Yesterday, while trying to write well (or I should say rewrite well), it finally hit me.
I had been agonising over the written drafts for my book for months, to make sense of what I wrote. The various paragraphs and chapters needed a serious re-look. Somehow, despite having followed a carefully mapped-out process and structure, there still didn’t seem to be a clear flow from one theme to another.
It didn’t help that I found myself unable to rewrite and edit, so busy was I, trying to figure out if my original intent for this project had changed. If it did, then I definitely had mountains of text to move or, worse, obliterate!
Not the most enviable of tasks for any writer, though a necessary and unavoidable rite of passage for new and seasoned writers alike.
Yet something else was nagging at me, prickling me like an annoying label at the back of a new shirt collar. Or that little pebble in my shoe I just can’t ignore but have to, cos the rain’s about to fall and I need to quickly reach shelter first.
I knew it wasn’t just a question of overhauling the substance of my drafts, though to write well, one often has to cut swathes of text. I just wasn’t going “slow” enough nor “small” enough, even though there was a time in my life when I did.
Thanks for the memories, “Doc”!
Back in 2003 when I was in between jobs for nearly three months, I would spend afternoons at home watching a TV series called Doc, starring country singer Billy Ray Cyrus (his daughter’s Miley, aka Ms “Twerk”). He played an unconventional doctor who would always type a journal at the end of each episode.
Somehow I felt drawn to that more than the stories of Doc’s escapades. And so I too started typing away on my silver Dell laptop, chronicling my daily life for no one in particular except me.
And I enjoyed every minute of it!
It was one thing to have written diary entries by hand in my younger days (before the computer became ubiquitous); quite another to type away like there was no tomorrow the way Doc did.
Oh but it was so much fun! I could say whatever I wanted, since I had no plans to publish any of it. In the fun, I found myself talking about the smallest of things, the seemingly inconsequential. Like what I had for lunch that day, or some crazy idea for a weekend vacay.
Nothing earth-shattering or Pulitzer prize-winning mind you, but it’s okay. I had nothing to prove and no one to prove it to. And after all, what’s there to do on a lazy Tuesday afternoon?
Writing my book this past year, I had many deja vu moments like those back in 2003.
But while they were invaluable recollections for me, I now realise they may not be of value to my readers, going by the way they’re currently written.
Most of my lines lacked the details to show what’s in my heart and what I went through. So they appear as mere texts on a page that “tell, but don’t show”.
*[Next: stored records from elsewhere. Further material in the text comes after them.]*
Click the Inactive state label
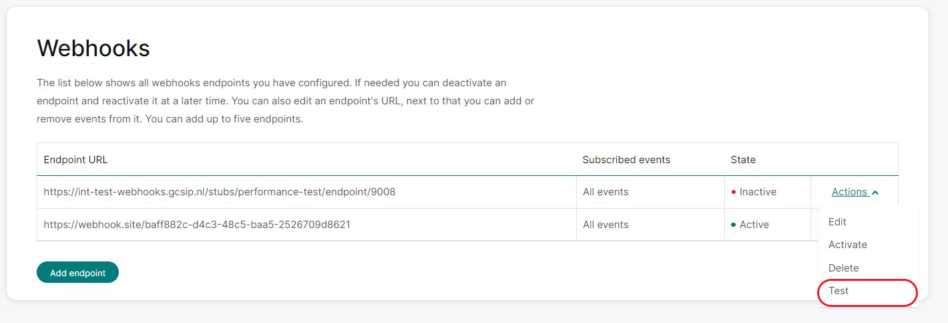Viewport: 948px width, 323px height. point(758,192)
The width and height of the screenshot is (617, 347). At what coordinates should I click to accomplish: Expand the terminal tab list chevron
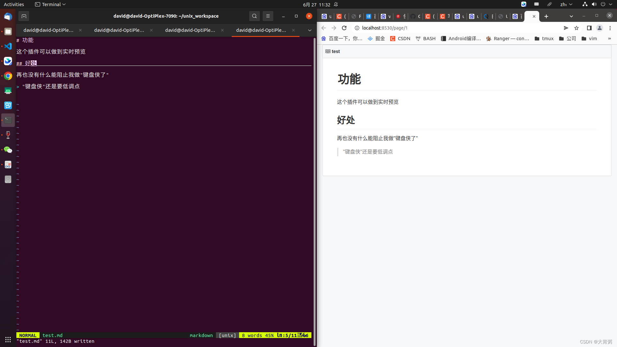click(x=309, y=30)
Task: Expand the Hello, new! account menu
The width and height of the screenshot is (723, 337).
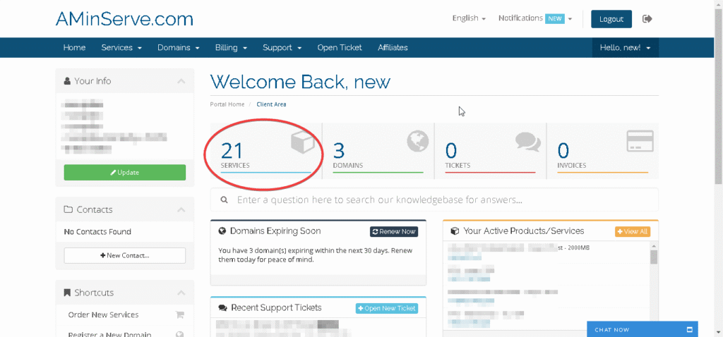Action: (x=625, y=48)
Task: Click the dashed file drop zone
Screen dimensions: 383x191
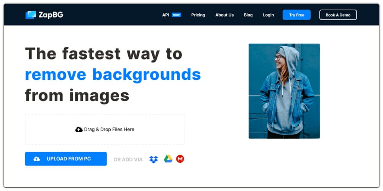Action: coord(105,138)
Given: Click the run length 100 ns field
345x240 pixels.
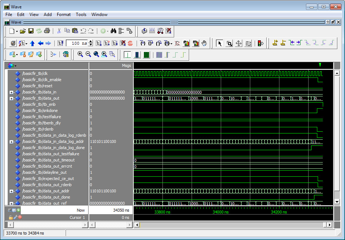Looking at the screenshot, I should 77,43.
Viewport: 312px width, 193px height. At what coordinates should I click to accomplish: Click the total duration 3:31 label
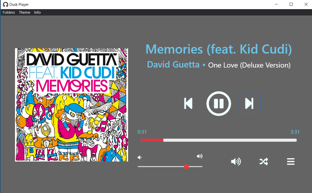click(295, 132)
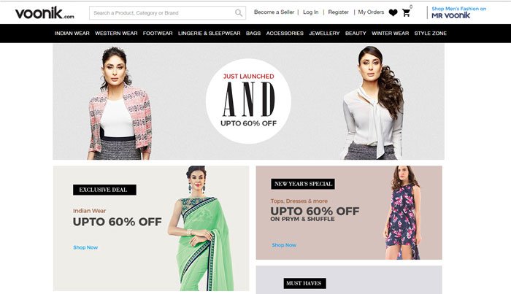Viewport: 511px width, 294px height.
Task: Open the Mr Voonik men's fashion link
Action: click(458, 12)
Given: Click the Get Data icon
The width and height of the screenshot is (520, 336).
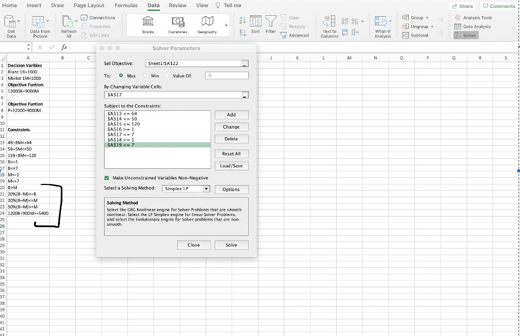Looking at the screenshot, I should 11,21.
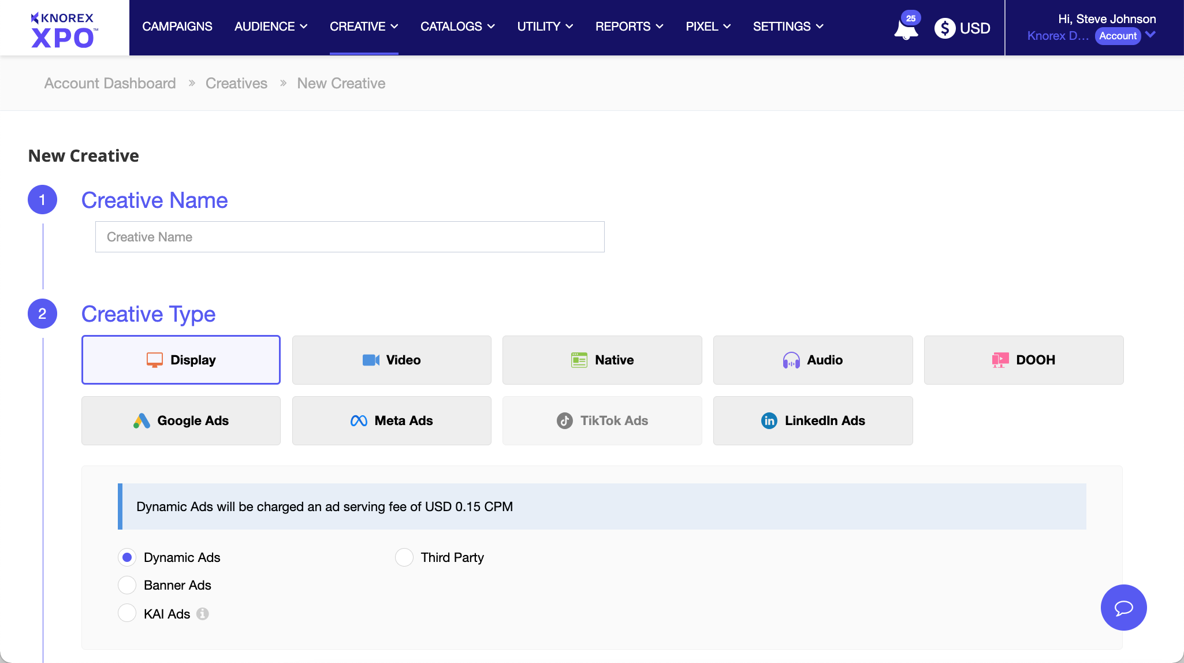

Kind of like the way my son would burst through the door as he returns from school, excitedly spilling out lickety-split about something that happened on his way home. And though I loathe spoiling his obvious reverie, I had no choice but to stop him mid-sentence to ask him to start again from the beginning. And to do it slowly, leaving no small details out.
Which is what’s currently missing in my drafts – the details!
To write well, go small…and go slow
“Make it small. Make it rare. Make it a first time for me as a reader, and I’ll remember it forever.”
Using this admonition as my filter, I went over some of what I wrote yesterday, and it hit me: I was writing to myself but not to my intended reader! How could they possibly understand my plight if I only tell them but not show them, slowly but clearly, leaving out no small but critical details?
Talk about being inhospitable!
Like when I wrote about my son’s ASD diagnosis, I failed to dive deeper into the emotional maelstrom that the diagnosis did to upend my family’s peace and plan for him to join his older brother’s mainstream school.
Or how my days spent writing at home when my boys were in school were filled with pockets of almost eerie silence and loneliness that I was prompted to start a writer’s group (which by the way has now gone silent too).
Or why my “career experiment” (two years ago) that failed miserably continues to haunt my waking thoughts even now.
If all I do is ‘tell’, (or worse ‘state’), all of these tales perfunctorily in my pages, then none of them have actually moved from my heart into the book. Which means no one (except me) will understand what I went through, nor grasp the bigger, more universal lessons they potentially hold.
Which also means I will have no readers.
So with this timely reminder, it’s time to bring out the microscope and start to mine the small moments to better bring out the larger implications.
Wish me luck as I try once again to write well ok?!